What Is The Stock Market And What Is Its Function?
The stock market is the market where the shares of companies that have previously been shown to meet a series of requirements are traded. These requirements include obligations of transparency and periodic information, as well as being able to demonstrate a history of positive results.
In the stock market the shares of a listed company are freely bought and sold through qualified agents or brokers with access to the stock market.
The stock market is a market governed by the laws of supply and demand. Therefore, as the number of listed shares of a company is limited, except for capital increases, if the demand to buy shares increases, the share price will increase. On the contrary, if what increases are the sales of securities of that company, the price of the share will fall.

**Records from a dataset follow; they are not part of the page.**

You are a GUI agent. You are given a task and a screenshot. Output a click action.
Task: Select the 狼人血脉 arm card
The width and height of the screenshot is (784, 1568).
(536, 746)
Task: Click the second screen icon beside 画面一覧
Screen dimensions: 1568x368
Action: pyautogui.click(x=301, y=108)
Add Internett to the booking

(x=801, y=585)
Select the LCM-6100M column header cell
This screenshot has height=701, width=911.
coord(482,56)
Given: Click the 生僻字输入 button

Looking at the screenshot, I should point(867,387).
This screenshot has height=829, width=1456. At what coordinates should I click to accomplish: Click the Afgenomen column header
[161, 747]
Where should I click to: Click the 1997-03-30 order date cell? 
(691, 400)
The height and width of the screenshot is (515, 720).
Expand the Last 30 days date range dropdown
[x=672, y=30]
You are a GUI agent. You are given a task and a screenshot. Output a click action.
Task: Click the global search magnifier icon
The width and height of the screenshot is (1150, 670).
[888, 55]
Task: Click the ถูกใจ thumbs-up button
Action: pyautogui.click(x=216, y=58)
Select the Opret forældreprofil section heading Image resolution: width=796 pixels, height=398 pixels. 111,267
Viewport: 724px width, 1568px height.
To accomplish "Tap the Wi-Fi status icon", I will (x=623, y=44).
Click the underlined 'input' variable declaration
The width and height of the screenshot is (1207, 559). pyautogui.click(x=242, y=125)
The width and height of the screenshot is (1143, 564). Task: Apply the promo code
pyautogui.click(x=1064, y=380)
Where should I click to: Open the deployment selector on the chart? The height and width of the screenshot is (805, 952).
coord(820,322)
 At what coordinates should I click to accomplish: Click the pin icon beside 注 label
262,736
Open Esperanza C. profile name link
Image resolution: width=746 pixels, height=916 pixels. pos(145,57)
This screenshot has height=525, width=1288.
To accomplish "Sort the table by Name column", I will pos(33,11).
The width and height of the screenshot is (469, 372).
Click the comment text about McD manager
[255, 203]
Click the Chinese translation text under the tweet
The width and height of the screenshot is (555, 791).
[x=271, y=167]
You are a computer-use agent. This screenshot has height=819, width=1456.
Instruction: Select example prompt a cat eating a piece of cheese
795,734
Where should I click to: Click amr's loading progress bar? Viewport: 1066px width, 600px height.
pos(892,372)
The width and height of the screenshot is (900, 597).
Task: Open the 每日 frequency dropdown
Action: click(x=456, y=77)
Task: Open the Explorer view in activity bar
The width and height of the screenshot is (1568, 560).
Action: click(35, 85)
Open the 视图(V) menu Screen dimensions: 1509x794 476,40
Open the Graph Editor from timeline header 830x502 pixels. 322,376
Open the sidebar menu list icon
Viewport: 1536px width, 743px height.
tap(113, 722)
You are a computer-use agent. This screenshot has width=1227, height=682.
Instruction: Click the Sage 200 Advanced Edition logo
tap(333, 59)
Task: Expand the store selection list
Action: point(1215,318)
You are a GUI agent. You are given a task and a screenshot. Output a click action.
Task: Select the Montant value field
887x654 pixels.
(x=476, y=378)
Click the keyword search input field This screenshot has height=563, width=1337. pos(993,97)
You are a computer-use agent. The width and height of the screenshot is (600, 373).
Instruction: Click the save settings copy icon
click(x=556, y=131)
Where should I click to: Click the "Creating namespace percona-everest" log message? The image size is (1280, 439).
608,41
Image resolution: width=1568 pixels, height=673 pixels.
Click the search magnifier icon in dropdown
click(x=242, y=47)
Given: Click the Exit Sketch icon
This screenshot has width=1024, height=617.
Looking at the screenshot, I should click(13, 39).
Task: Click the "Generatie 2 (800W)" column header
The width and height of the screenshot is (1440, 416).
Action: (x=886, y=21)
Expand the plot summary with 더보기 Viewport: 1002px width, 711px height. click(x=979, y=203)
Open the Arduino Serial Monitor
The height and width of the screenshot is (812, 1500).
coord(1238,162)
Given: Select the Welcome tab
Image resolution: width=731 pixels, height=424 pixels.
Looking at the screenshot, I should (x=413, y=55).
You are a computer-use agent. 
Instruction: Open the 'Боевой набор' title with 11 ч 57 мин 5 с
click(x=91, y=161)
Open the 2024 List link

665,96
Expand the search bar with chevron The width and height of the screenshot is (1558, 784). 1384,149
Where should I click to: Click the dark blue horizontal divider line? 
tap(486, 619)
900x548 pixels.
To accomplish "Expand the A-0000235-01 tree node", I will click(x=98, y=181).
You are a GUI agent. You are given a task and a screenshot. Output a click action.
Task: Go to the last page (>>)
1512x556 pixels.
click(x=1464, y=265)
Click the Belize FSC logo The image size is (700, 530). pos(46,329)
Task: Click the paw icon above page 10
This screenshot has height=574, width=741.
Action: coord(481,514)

The rise in the price of a company’s share on the Stock Market allows:
- That the company improves its financing possibilities, since it will be able to carry out a capital increase, issuing new shares, at a high price. By doing this you will receive from the market what is called an issue premium.
- That the buyer of the securities can obtain a capital gain with its revaluation.
The stock market therefore fulfills a double mission.
- It improves the financing possibilities of listed companies.
- It serves as an investment instrument.
In addition, given that the most important companies in each country are listed on the stock exchanges, the evolution of the stock exchanges, summarized in the evolution of national stock indices, is usually used as an indicator of the progress of a country’s economy.
Due to its popularity, the stock market is the market in which many investors and traders have taken their first steps. However, such popularity does not mean that investing in the stock market is easy. To be successful as an investor in the stock markets it is necessary to previously acquire some knowledge and also to learn how to handle this knowledge in real market situations.
Tips For Investing In The Stock Market
To learn to invest in the stock market like a professional, you not only have to know financial assets and their analysis tools, but you also have to know how to manage all the emotions that are linked to .
First of all we must control emotions and prevent them from negatively influencing our operations and for this it is advisable to apply these 4 points:
- Practice and previous experience on a demo account.
- Adequate risk management.
- Know how to use leverage.
- Define an investment strategy and follow it.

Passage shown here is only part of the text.